La muerte es la identidad
«De entre todas nuestras segmentadas identidades, compartimos una: nos vamos a morir todos»
Tanto usted como yo hemos podido aprender algo de la pandemia. Pero no está muy claro qué. Si acaso, dos cosas antiguas: que tenían razón las abuelas con lo de guardar por si pasa algo y que hemos empezado a hablar algo de la muerte. Veníamos casi de la nada. De la incomodidad absoluta de nombrarla. Y eso que si un partido político quisiera encontraría la identidad definitiva, la que nos une a todos. Nuestro máximo común denominador. De entre todas nuestras segmentadas identidades, compartimos una: nos vamos a morir todos. Nuestra unidad mínima identitaria es que somos mortales. Que nos queramos acordar ya es otra historia.
Un año antes de la pandemia, España se escandalizaba con una noticia sobre una estafa masiva en una funeraria. Reciclaba las coronas de los muertos, incineraba en ataúdes más baratos de los que facturaba… El muerto no se enteraba y el cliente vivo, tampoco. Chapu Apaolaza explicaba entonces lo fácil del truco: como no queremos saber nada de la muerte, preferíamos no mirarla —que se ocupen otros de mortajas, etc-. Y así, era más fácil engañarnos. La muerte y sus gestiones no cabían en nuestra vida líquida y divina.
La modernidad nos trajo el desprecio del luto. Pasamos de la Casa de Bernarda Alba a todo lo contrario. Tanto habíamos dejado de pensar, escribir y leer sobre la muerte que Joan Didion llegó a decir en El año del pensamiento mágico que le faltaba bibliografía sobre el luto. La poesía –«somos el tiempo que nos queda» decía Caballero Bonald- y la propia literatura rebaten a Didion. Pero ya el título de la obra en la que la escritora relata lo difícil de afrontar la pérdida encierra una idea profunda. Que hace falta tiempo para asumir. Yo crecí con ella en casa.
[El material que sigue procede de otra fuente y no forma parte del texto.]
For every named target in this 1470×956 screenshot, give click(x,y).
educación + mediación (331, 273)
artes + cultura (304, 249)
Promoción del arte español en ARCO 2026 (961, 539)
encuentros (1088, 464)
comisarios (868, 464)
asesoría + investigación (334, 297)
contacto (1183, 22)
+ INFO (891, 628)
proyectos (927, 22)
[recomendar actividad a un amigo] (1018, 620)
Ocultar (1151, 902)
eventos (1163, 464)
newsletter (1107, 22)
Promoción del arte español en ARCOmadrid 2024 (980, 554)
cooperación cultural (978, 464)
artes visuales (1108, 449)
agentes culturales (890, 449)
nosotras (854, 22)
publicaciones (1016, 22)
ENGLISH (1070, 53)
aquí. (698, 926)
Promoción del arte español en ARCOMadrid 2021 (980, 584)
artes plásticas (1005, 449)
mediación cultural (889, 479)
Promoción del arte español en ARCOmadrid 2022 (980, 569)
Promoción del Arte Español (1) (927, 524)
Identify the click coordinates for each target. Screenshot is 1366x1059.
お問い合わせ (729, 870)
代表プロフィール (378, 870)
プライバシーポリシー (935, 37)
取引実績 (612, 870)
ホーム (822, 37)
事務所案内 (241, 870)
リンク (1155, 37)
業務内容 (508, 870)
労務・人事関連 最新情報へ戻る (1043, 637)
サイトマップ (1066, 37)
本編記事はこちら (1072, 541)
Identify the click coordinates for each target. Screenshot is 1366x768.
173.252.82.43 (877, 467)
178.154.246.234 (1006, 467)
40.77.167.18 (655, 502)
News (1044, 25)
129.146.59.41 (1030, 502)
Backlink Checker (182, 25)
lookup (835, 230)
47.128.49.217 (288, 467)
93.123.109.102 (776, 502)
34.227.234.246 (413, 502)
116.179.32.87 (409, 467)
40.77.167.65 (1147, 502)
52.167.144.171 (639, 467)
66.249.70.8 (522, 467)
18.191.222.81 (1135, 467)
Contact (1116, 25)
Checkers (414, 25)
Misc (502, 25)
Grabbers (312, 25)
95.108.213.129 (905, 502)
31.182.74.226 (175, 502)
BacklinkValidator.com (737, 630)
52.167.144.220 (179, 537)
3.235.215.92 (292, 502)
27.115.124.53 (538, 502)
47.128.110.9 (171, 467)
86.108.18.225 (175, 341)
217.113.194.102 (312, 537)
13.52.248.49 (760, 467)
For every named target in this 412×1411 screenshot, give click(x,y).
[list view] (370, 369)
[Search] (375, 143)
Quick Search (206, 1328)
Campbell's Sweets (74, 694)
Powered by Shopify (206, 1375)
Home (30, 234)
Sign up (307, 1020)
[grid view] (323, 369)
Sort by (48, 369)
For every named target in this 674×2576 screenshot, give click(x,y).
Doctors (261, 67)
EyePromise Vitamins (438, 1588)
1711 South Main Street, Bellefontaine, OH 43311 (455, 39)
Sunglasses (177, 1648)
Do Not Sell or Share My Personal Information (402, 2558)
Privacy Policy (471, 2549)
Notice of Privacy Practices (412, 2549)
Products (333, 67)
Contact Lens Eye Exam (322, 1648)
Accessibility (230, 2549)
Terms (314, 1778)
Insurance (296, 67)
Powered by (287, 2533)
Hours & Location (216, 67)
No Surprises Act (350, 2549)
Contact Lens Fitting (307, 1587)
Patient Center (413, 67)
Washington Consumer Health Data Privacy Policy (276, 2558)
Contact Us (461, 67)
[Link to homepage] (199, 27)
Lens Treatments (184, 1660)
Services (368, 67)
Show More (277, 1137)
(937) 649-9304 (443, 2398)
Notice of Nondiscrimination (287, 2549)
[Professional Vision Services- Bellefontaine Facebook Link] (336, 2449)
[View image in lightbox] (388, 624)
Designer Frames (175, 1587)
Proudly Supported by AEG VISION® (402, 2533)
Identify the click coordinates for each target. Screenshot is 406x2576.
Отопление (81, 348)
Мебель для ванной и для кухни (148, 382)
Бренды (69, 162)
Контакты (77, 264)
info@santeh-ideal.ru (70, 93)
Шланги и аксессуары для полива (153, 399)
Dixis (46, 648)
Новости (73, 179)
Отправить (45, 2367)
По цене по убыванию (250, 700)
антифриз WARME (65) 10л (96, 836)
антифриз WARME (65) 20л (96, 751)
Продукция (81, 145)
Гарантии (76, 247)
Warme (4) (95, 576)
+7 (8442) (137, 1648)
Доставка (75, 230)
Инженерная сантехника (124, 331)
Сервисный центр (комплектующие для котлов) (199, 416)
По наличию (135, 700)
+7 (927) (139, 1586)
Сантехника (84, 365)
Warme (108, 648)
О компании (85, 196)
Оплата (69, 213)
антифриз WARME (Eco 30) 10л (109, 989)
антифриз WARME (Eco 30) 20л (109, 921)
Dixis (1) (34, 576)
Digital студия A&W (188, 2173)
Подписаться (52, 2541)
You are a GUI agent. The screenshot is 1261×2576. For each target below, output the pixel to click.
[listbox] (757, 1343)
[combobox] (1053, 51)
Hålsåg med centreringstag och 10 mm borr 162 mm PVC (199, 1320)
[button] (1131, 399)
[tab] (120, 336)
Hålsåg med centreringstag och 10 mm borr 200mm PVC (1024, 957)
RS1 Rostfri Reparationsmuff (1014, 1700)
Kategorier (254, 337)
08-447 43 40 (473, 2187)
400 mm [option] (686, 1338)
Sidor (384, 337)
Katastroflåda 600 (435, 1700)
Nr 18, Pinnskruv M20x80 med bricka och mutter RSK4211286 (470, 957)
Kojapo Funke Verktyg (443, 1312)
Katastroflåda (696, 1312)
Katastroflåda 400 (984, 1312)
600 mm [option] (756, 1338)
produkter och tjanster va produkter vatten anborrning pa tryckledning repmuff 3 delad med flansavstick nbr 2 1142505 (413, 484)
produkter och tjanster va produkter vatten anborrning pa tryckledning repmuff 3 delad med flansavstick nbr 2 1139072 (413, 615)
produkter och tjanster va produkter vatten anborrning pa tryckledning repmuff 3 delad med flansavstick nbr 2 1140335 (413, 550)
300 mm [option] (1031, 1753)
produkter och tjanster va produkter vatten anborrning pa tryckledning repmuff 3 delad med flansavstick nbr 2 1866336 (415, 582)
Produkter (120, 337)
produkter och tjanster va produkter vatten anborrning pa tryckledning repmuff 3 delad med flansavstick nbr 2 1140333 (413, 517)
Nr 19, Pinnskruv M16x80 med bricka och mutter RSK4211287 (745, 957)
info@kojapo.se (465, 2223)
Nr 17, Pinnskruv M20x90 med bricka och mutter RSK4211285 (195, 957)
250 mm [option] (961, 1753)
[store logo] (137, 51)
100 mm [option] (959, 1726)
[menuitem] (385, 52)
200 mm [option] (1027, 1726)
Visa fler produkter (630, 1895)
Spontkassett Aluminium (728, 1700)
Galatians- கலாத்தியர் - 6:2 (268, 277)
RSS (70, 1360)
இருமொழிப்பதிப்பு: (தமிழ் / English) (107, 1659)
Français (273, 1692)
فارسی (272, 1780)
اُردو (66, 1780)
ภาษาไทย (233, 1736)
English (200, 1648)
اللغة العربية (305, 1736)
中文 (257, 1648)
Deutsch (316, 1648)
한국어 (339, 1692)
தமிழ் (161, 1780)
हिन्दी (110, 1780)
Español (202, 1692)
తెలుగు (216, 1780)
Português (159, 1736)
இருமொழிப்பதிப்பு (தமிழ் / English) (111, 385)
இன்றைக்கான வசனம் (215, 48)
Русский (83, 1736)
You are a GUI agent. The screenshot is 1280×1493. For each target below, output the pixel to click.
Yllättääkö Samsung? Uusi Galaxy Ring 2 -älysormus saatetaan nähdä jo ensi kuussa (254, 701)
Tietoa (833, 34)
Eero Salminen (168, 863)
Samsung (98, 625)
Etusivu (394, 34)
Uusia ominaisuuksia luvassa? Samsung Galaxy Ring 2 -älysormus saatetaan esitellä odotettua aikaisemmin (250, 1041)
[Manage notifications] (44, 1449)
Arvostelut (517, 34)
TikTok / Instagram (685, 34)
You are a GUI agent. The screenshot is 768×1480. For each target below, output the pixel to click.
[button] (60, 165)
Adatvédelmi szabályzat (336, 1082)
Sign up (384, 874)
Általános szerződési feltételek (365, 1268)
Mi madre -que había perdido a la suya a los 20 años- insistía siempre en que el primer año la mente es incapaz de digerir una pérdida querida definitiva. «Hasta que no pase un año no sabe lo que le ha pasado», sentencia siempre ante una viuda o un huérfano. Una vuelta al sol para creer. Ese vacío, ese «en polvo te convertirás» de Hamlet frente a la calavera de Yorick, el sublime desgarro de Miguel Hernández en su Elegía por Ramón Sijé, se siente de forma más consciente pasado ya el golpe. Es el desgarro de la factura a año vencido.
En este último año y casi medio hemos oído hablar de muertos hasta el nivel de convertirlos solo en números. Hemos visto cómo se los lanzan a la cara los políticos como una mercancía propagandística cualquiera. Casi como las mascarillas que nos vamos quitando. Queremos olvidarlas, igual a los muertos que nuestra sociedad light ha intentado que no viéramos. Y por eso se hace viral la frase de una niña diciendo aquello sobre las mascarillas: «(Llevarla) es mejor que morirse». Los niños, hablando de la muerte con más soltura que los adultos.
Con la Covid, los datos de contagios y las cifras de fallecidos, el concepto de ‘año de pensamiento mágico’ toma otro sentido. Es magia oscura por lo que no hemos visto, de lo que no nos han contado. Pero, ¿y si en vez de indagar preferimos no saberlo? Quizá habría que preguntarse si ese caso omiso a la muerte o ese irnos de botellones multitudinarios es porque nos creemos inmortales o porque sabemos que nos vamos a morir.